European countries form coalition over contact tracing app concerns

Several European countries, including Switzerland and Germany, are demanding all user data generated by coronavirus contact tracing apps be stored on-device, rather than aggregated on a centralized server.

With talk of lifting border restrictions taking place, European countries begin voicing their concerns over the ethical deployment of contact tracing apps. A new coalition led by Switzerland and backed by countries like Germany, Austria, Finland, and Italy, is concerned that contact tracing apps could be used to spy on citizens. They argue that data should be stored locally on a user's device, rather than held by government health officials.

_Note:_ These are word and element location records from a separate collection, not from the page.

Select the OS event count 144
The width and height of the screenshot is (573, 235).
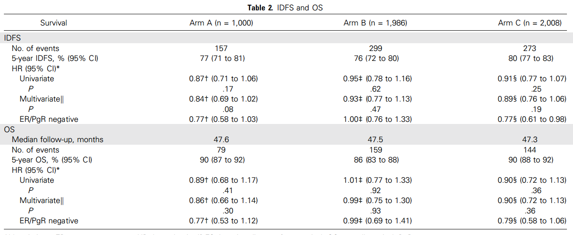(530, 150)
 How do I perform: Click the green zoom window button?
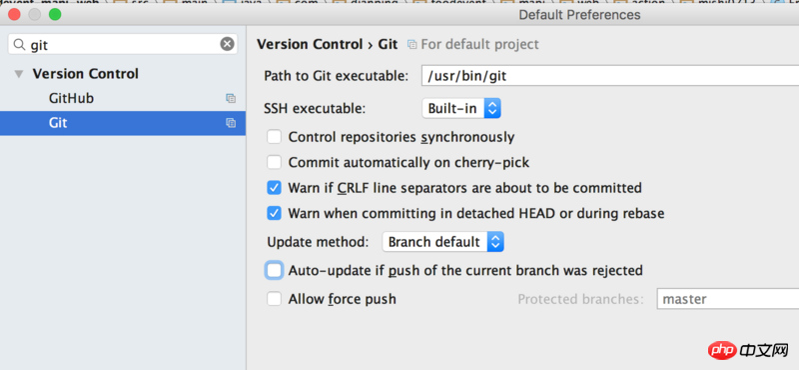[x=55, y=14]
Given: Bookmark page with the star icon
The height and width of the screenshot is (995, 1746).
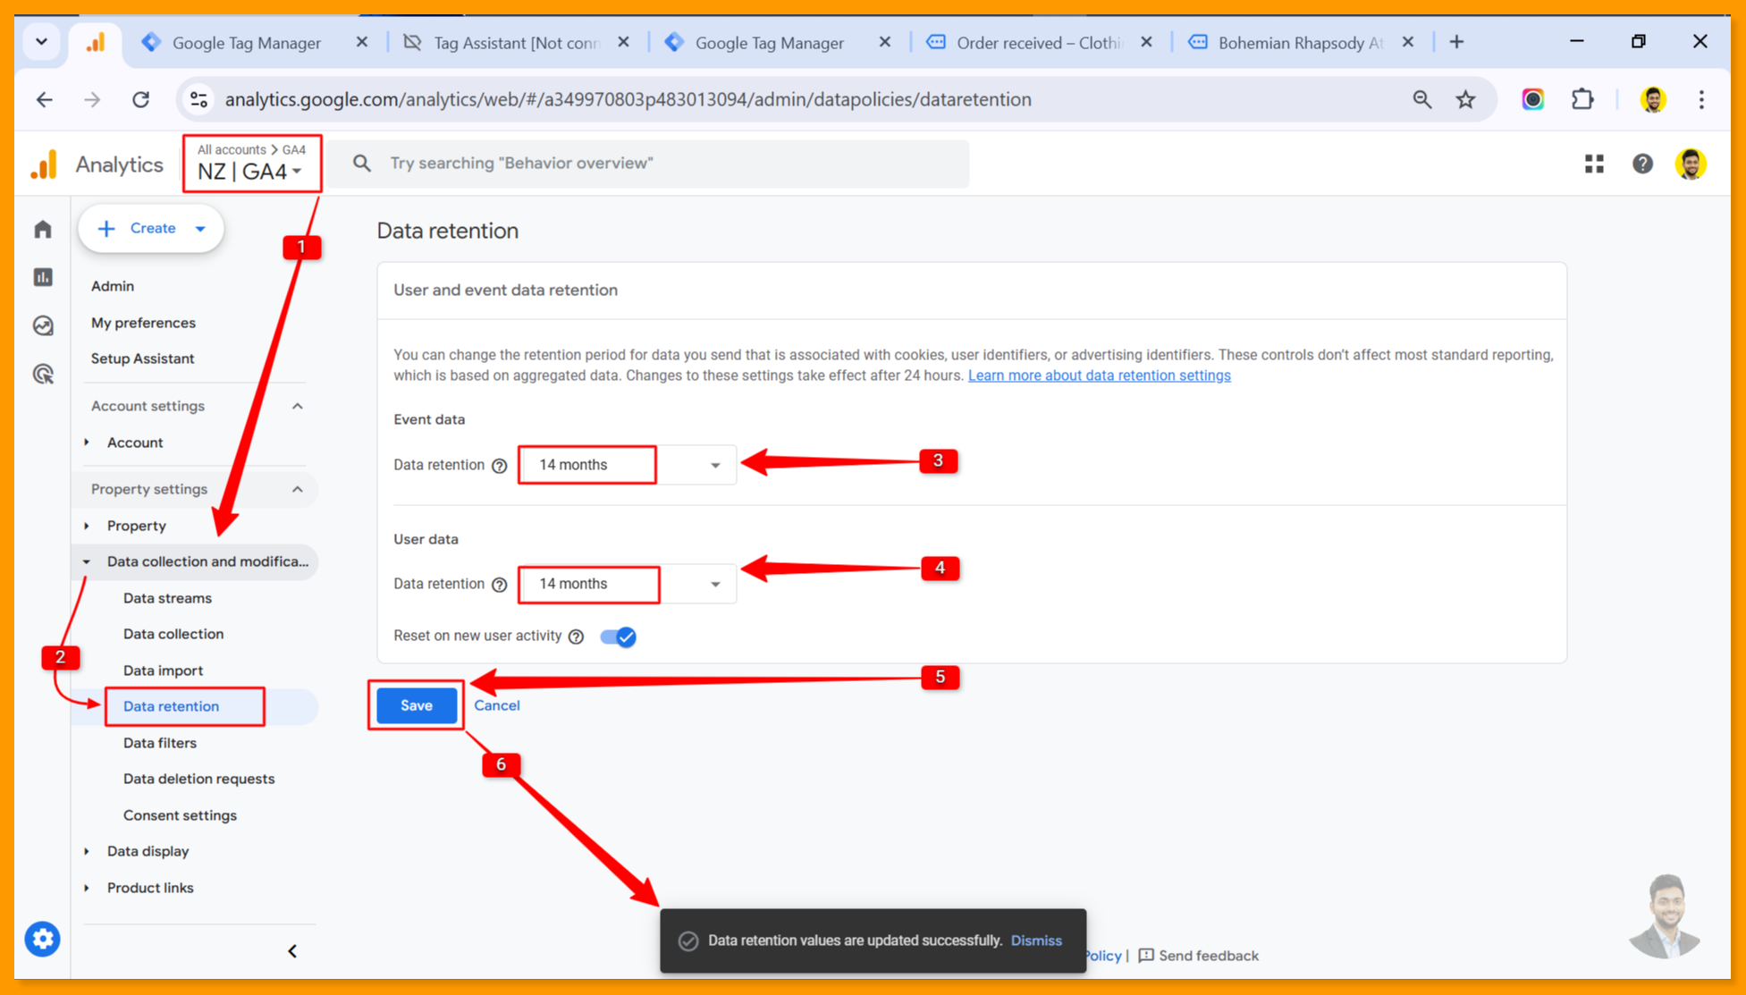Looking at the screenshot, I should pos(1465,99).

This approach dovetails with the goals and implementations provided through Apple and Google Exposure Notification project. Apple and Google's API uses Bluetooth tracking tokens stored on a user's device to alert them when they've come in contact with someone who has tested positive for COVID-19.

The coalition has laid out a roadmap to enable national apps to exchange data and handle infections when people travel abroad. The primary goal is to help countries create a decentralized system that can still accurately alert those who may have been exposed to the virus.

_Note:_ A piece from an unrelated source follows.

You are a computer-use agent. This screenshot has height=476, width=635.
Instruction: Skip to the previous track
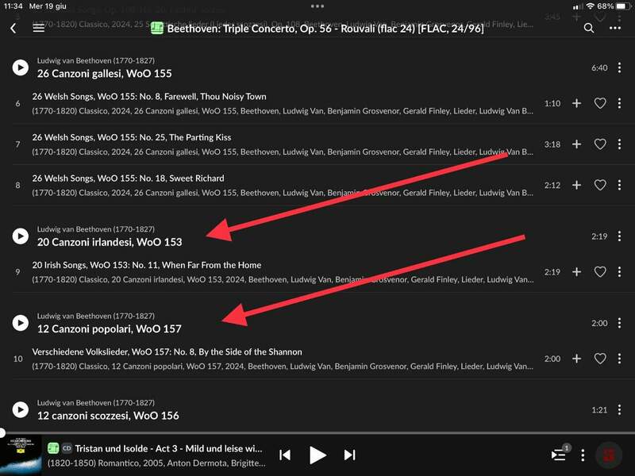285,455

The document states that everything must take place on a user's device, from generating identifiers to computing risk of exposure. They also clarify that any apps should be limited to distributing COVID-positive data, and not broadcast any information of those who have not tested positive.

"Everything about these projects has from Day One been about how we can make it work on an international level," Marcel Salathe, a digital epidemiologist at the Swiss Federal Institute of Technology in Lausanne, told Reuters.

However, both the U.K. and France argue that citizens should trust health authorities to hold the information on a central computer server. The U.K.'s National Health Service announced that they would utilize their own centralized contract-tracing system, rather than deploying the exposure notification technology being developed by Apple and Google.

Australia has taken a similar approach to user data, giving users the option to upload their health data to a web server owned by Amazon Web Services.